• Action item: Your answer should be every line of the entries that has the string "computer" in it.

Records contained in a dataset
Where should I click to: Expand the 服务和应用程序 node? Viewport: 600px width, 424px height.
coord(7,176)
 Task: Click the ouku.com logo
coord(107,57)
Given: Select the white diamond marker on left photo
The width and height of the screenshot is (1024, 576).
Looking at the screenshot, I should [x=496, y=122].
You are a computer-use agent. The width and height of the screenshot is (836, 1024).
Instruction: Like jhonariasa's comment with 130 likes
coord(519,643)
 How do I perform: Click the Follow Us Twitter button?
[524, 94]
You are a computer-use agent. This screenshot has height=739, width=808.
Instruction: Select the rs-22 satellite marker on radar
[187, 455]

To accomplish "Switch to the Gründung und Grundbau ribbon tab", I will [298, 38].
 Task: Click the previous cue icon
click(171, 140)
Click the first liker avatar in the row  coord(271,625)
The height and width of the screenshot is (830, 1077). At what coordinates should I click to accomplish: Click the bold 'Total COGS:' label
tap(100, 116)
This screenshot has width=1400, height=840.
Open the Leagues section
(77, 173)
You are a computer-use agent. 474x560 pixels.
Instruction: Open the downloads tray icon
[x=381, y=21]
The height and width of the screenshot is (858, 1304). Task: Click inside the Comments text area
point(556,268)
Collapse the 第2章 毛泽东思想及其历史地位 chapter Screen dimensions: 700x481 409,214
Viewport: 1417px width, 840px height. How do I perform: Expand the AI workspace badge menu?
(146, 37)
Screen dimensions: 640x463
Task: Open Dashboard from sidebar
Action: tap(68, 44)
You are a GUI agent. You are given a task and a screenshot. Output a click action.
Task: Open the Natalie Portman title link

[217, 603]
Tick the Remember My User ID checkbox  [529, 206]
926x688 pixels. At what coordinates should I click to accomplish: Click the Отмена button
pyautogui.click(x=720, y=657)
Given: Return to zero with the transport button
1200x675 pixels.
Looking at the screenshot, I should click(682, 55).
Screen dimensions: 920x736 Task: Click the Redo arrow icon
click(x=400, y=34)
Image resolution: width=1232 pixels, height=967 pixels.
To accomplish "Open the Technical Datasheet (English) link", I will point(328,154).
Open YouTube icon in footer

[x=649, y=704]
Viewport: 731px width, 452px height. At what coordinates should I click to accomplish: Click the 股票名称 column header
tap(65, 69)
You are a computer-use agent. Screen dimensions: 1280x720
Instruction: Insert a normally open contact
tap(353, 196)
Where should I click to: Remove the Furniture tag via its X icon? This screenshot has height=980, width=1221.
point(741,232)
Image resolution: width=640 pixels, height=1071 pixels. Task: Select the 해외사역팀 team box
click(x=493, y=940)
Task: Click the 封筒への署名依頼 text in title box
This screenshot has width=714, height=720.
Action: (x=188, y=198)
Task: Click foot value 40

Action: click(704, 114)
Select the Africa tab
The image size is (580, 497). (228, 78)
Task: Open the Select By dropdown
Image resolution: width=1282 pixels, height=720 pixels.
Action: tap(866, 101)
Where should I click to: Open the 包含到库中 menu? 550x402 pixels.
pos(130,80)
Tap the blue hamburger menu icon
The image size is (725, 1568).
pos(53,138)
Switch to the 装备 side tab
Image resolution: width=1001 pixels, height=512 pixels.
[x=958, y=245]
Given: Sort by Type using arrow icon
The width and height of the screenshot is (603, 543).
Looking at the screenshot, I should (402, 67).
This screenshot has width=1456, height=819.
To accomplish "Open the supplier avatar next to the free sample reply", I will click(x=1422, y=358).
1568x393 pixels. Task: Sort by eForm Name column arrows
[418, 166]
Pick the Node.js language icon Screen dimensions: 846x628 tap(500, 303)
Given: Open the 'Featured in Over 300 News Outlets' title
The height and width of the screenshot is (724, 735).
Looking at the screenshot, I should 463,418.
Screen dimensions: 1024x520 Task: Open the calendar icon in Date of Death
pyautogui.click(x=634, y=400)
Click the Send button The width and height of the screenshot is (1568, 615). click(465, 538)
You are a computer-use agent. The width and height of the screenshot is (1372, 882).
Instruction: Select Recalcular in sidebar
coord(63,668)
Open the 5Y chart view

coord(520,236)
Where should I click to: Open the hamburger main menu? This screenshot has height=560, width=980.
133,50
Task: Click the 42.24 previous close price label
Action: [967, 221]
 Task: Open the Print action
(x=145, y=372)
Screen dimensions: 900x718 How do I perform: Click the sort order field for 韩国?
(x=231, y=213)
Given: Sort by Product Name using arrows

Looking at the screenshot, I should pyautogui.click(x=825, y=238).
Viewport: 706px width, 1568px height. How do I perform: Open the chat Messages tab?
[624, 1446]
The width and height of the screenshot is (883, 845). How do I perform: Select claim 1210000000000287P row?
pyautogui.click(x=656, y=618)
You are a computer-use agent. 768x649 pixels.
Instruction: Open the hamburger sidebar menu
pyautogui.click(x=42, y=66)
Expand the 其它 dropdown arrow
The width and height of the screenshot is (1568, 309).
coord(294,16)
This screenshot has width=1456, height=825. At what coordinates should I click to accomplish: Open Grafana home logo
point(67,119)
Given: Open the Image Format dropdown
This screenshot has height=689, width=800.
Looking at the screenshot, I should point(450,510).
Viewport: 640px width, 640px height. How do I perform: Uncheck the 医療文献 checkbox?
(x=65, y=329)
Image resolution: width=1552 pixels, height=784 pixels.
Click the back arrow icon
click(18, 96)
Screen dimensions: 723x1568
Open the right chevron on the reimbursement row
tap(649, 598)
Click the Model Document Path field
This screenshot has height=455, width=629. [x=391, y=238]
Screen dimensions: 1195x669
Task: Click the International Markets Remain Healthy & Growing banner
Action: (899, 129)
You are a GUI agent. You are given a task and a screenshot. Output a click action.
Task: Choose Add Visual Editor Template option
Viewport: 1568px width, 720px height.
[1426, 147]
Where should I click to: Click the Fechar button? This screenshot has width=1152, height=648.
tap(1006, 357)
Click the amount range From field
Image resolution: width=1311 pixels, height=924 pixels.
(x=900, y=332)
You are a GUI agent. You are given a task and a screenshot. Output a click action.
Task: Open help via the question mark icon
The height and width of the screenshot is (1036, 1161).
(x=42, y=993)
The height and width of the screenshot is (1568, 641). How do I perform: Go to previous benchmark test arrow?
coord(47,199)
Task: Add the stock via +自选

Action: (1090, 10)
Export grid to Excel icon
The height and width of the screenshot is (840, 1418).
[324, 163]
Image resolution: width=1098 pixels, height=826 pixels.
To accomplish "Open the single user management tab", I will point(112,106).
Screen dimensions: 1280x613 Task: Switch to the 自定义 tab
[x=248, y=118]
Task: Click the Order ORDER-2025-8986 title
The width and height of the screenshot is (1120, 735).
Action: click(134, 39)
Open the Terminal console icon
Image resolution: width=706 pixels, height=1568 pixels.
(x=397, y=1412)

• Solved exercise:
You are a computer-use agent. The width and height of the screenshot is (836, 1024).
You are a computer-use agent. This screenshot has height=739, width=808.
You are a computer-use agent. 474x560 pixels.
You are a computer-use agent. Screen dimensions: 1280x720
You are a computer-use agent. The width and height of the screenshot is (1372, 882).
You are a computer-use agent. 768x649 pixels.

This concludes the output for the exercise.